Work instruction ->
Read the data, and whenever a line holds the word "Open", report that line.

Provided entries ->
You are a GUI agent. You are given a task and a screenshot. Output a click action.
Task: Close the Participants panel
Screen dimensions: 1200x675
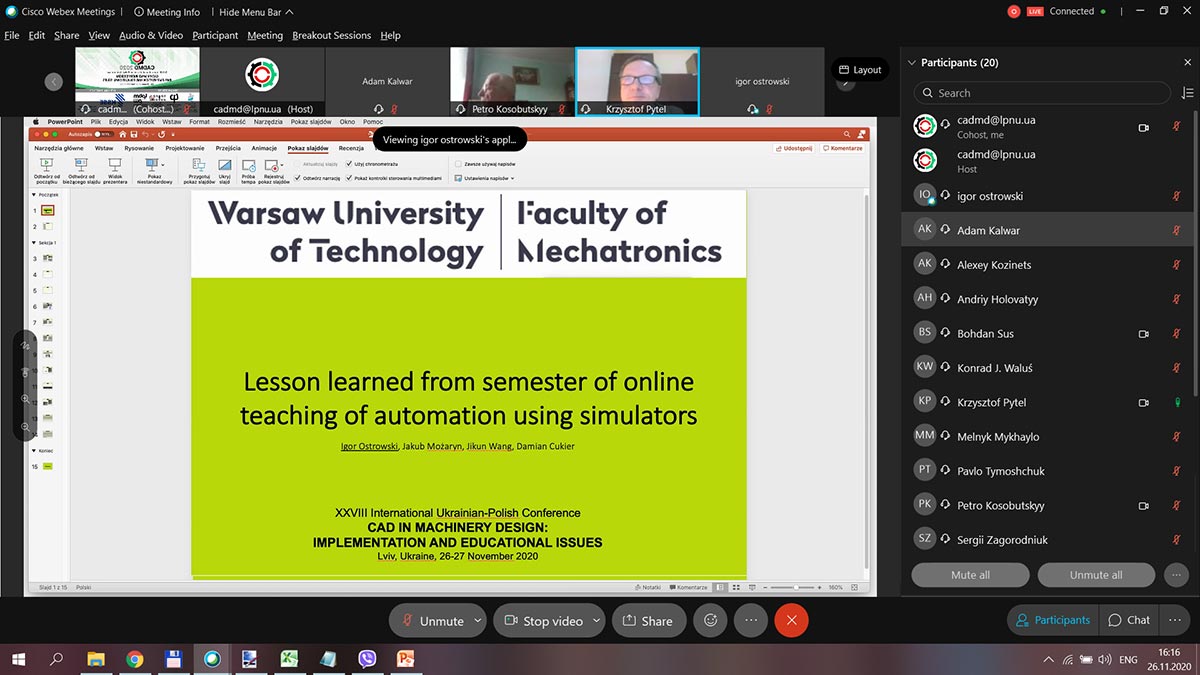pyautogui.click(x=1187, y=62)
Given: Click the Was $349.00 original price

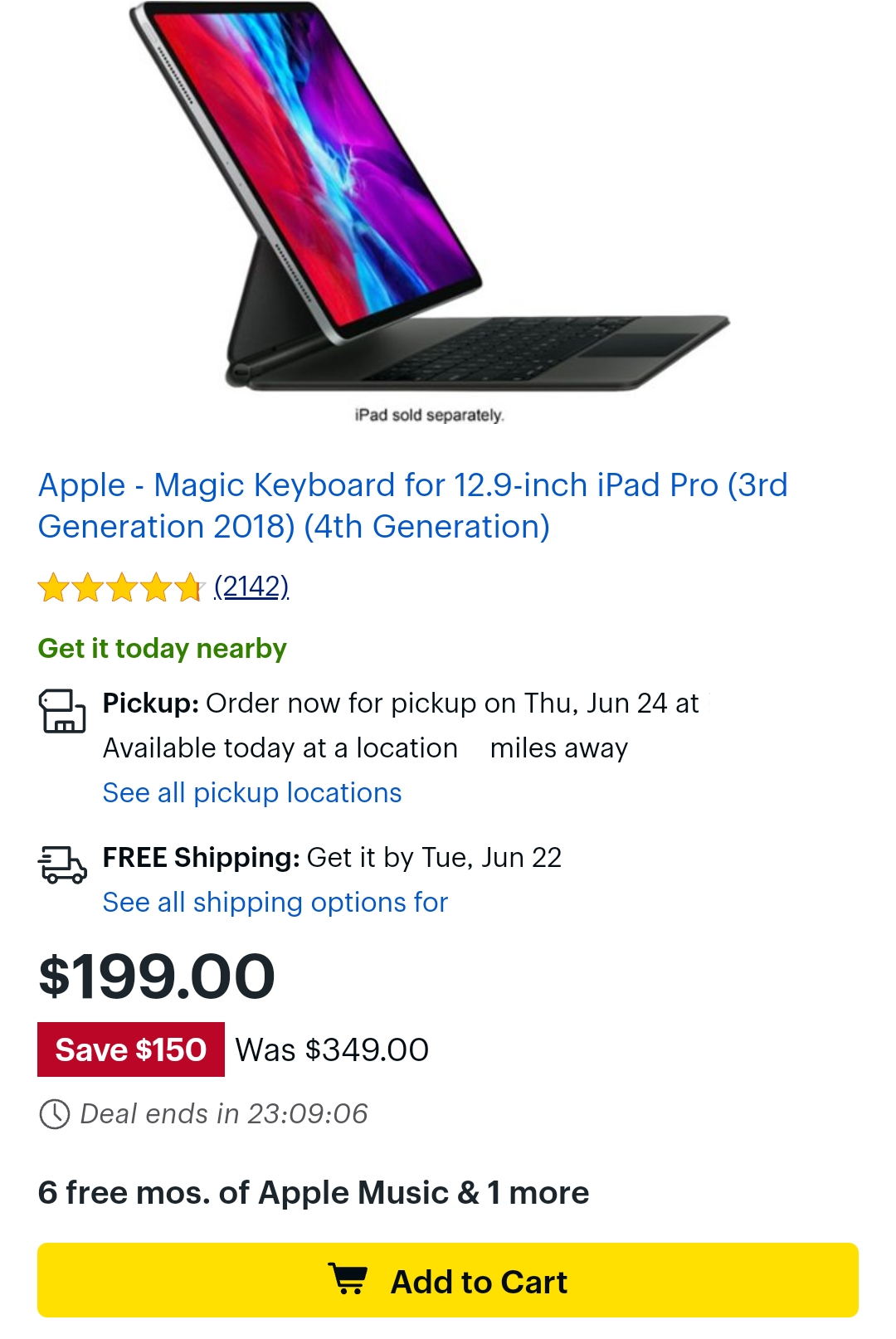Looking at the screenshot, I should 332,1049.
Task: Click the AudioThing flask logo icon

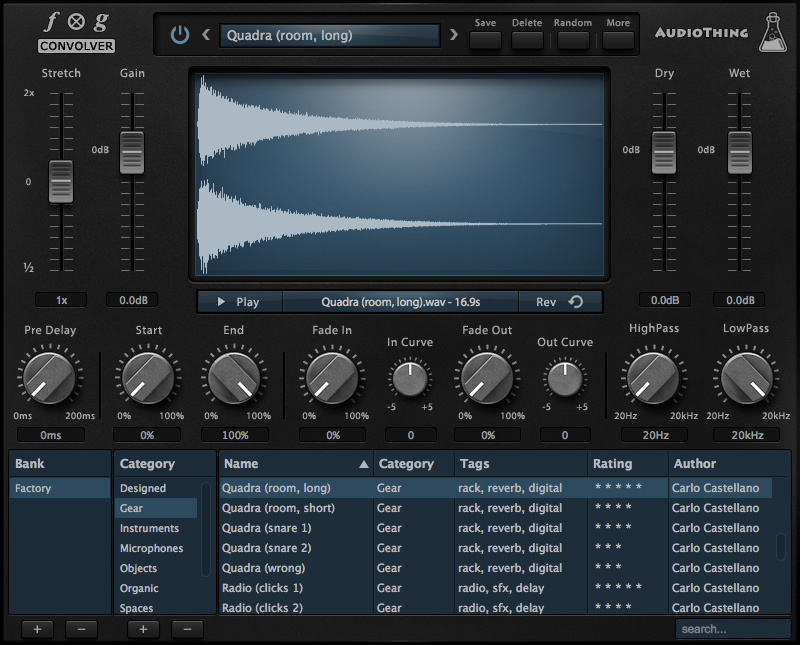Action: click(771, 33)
* * *
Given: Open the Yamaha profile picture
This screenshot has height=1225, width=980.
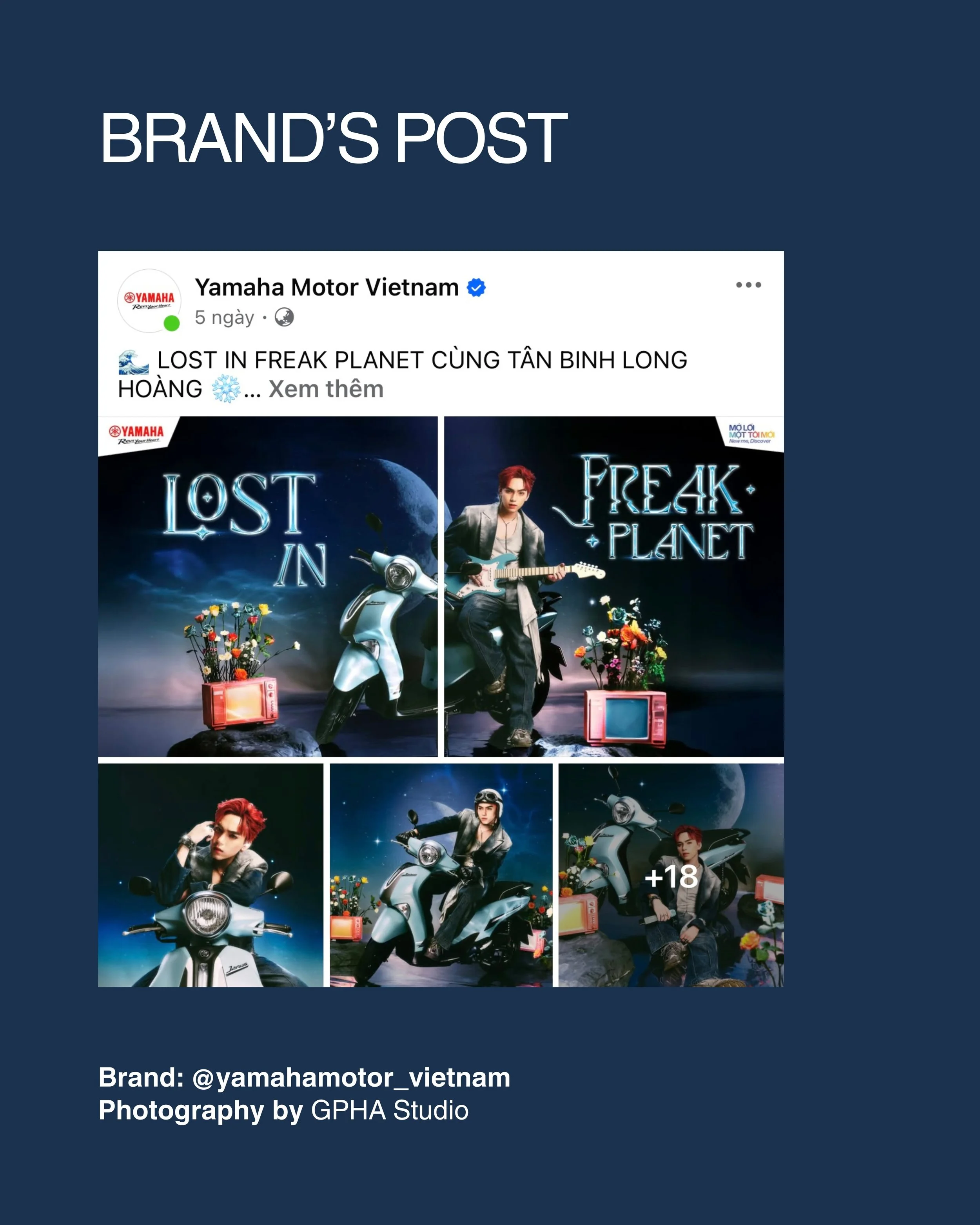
---
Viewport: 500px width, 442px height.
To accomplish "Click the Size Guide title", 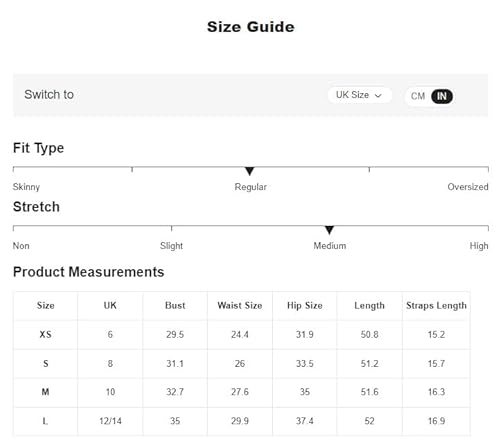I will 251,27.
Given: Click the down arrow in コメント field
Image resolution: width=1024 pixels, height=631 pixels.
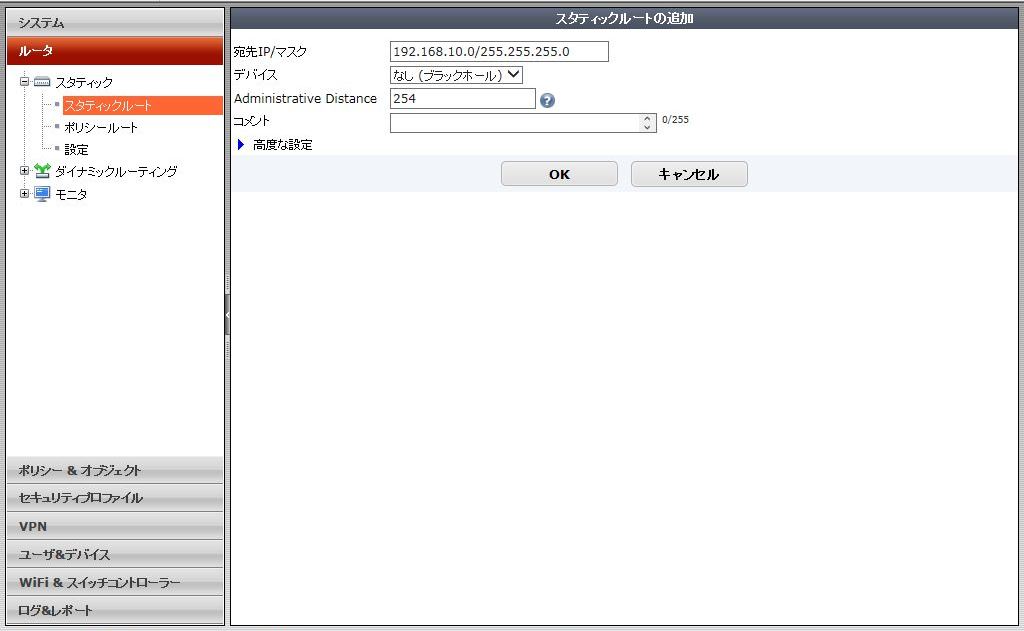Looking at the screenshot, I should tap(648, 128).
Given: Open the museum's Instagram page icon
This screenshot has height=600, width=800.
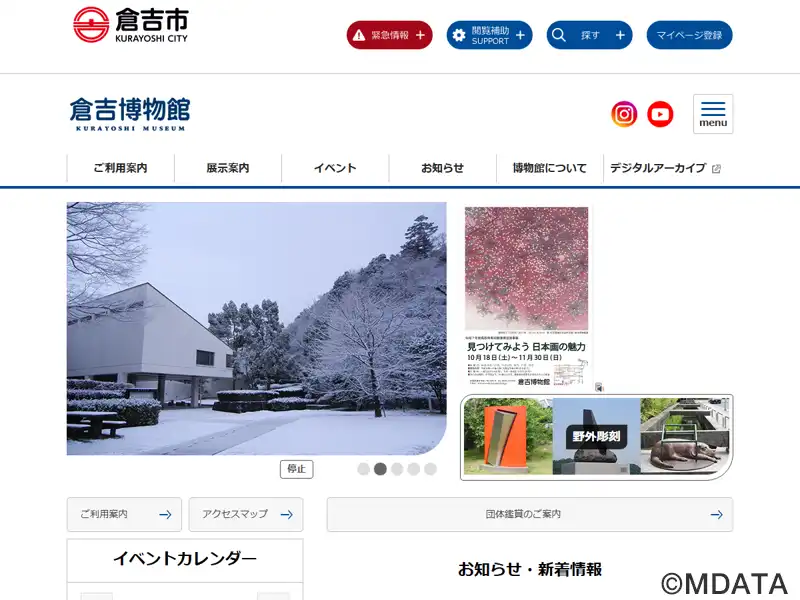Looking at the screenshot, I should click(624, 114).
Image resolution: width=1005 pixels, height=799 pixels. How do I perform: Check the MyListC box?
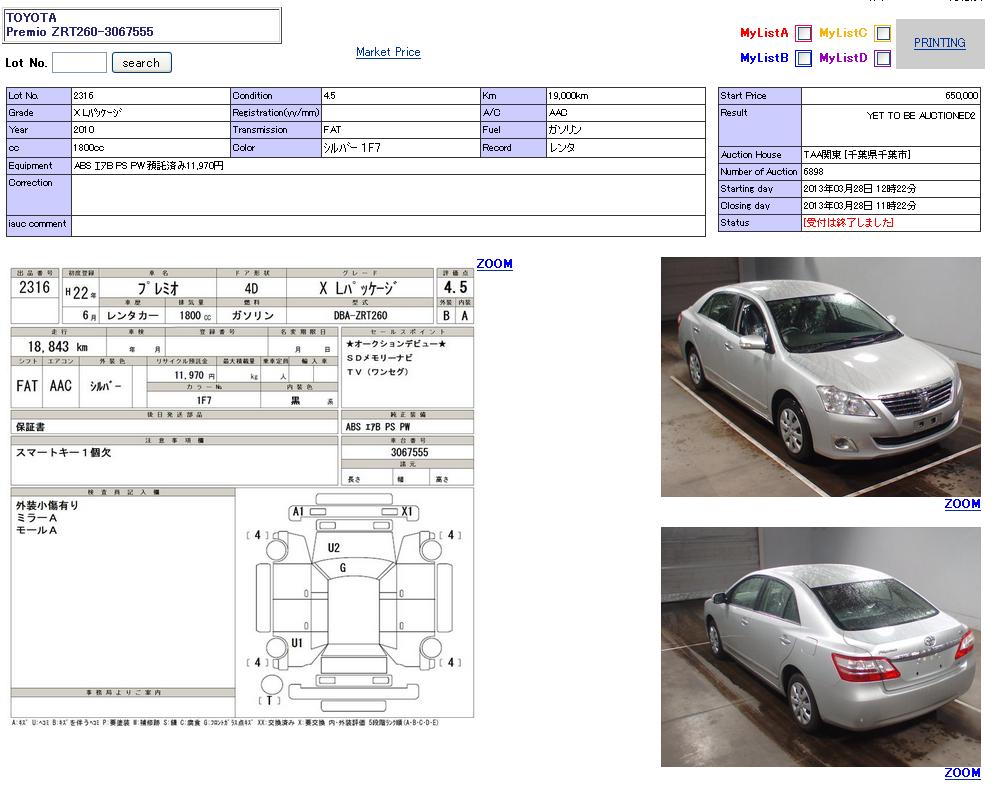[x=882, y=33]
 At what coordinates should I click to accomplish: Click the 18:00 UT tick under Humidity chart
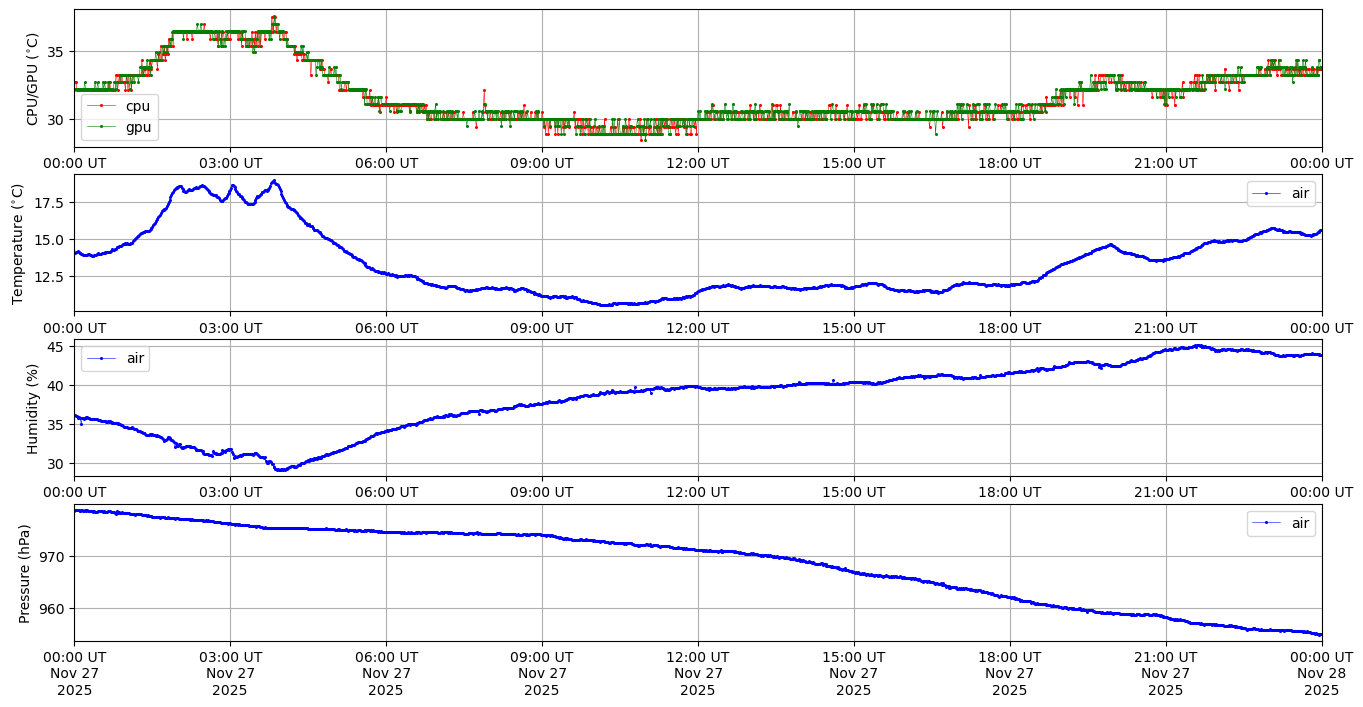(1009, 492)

Finished task ->
Given: Open the Yamaha profile picture
Given: Open the museum's Instagram page icon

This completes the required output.